Traditionally, people assume they can prevent a website from identifying them by disabling cookies on their web browser. Unfortunately, this is not the whole story.
When you visit a website, you are allowing that site to access a lot of information about your computer's configuration. Combined, this information can create a kind of fingerprint – a signature that could be used to identify you and your computer. But how effective would this kind of online tracking be?
EFF is running an experiment to find out. Our new website Panopticlick will anonymously log the configuration and version information from your operating system, your browser, and your plug-ins, and compare it to our database of five million other configurations. Then, it will give you a uniqueness score – letting you see how easily identifiable you might be as you surf the web.
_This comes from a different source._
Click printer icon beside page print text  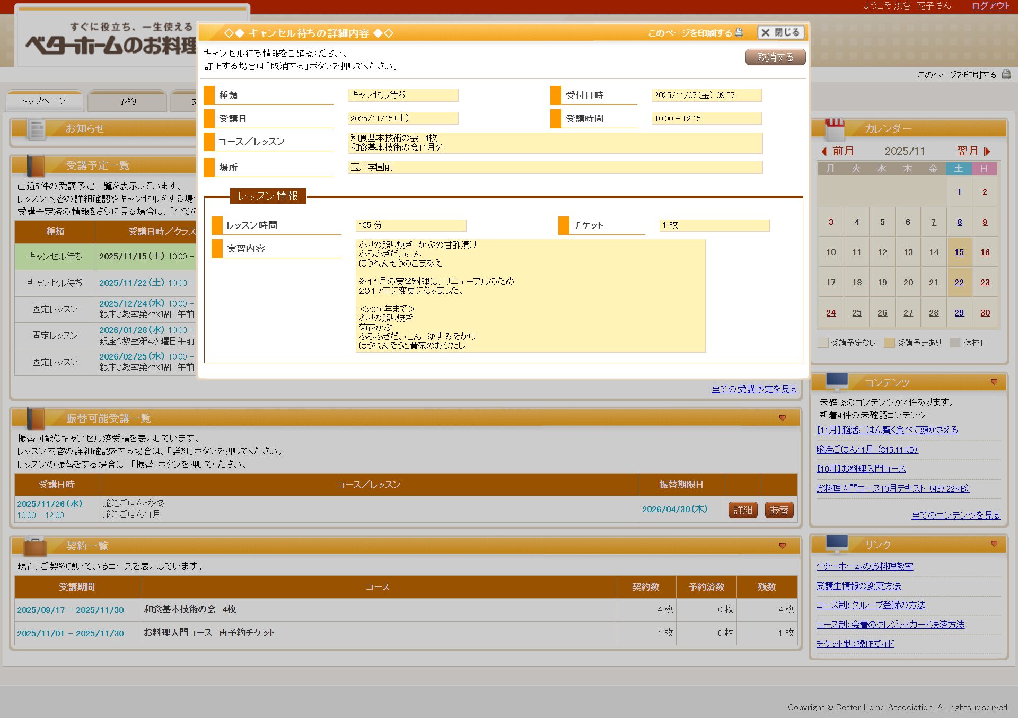1006,75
Adding your information to our database will help EFF evaluate the capabilities of Internet tracking and advertising companies, who are already using techniques of this sort to record people's online activities. They develop these methods in secret, and don't always tell the world what they've found. But this experiment will give us more insight into the privacy risk posed by browser fingerprinting, and help web users to protect themselves.
To join the experiment:
http://panopticlick.eff.org/To learn more about the theory behind it:
http://www.eff.org/deeplinks/2010/01/primer-information-theory-and-priva…
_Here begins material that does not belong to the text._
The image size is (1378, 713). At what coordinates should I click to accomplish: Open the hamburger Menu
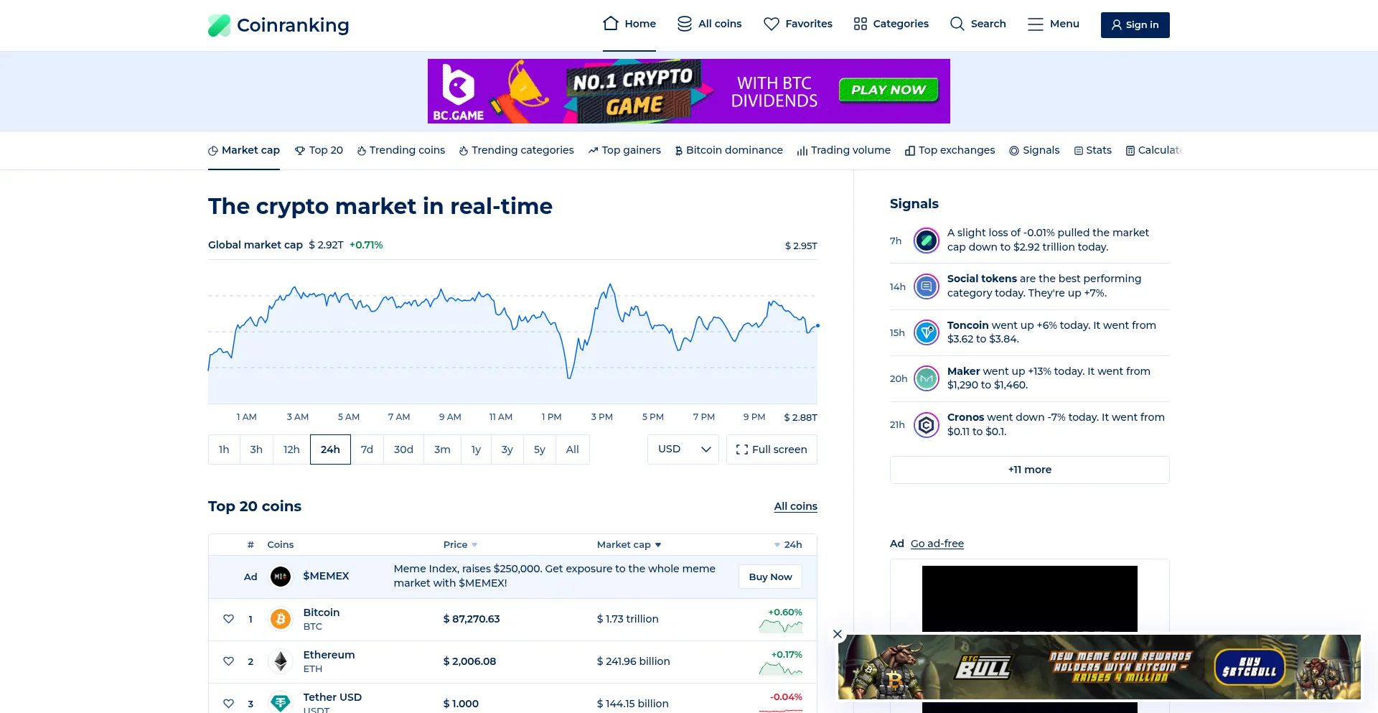(x=1036, y=24)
Interesting that my own browser was especially recognizable:
I know my video configuration is pretty bizarre – but don't understand why I should be broadcasting that when I casually surf the web. I would also like to understand what is so special about my user agent info.
Pixel resolution like 1435 x 810 x 32 seems unnecessarily specific. Applying the concept of minimal disclosure, it would be better to reveal simply that my machine is in some useful “class” of resolution that would not overidentify me.
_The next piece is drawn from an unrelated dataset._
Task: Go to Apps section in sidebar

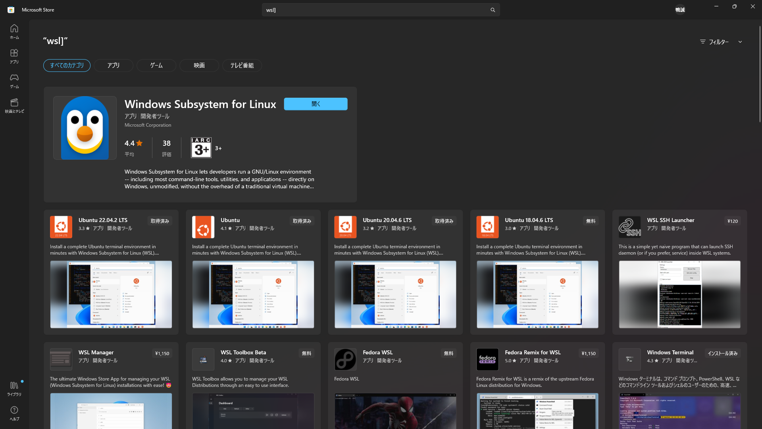Action: point(14,56)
I would think the provisioning of highly identifying information should be limited to sites with which I have an identity relationship. If we can agree on a shared mechanism for storing information about our trust for various sites (information cards offer this capability) our browsers could automatically adjust to the relationship they were in, releasing information as necessary. This is a good example of how a better identity system is needed to protect privacy while providing increased functionality.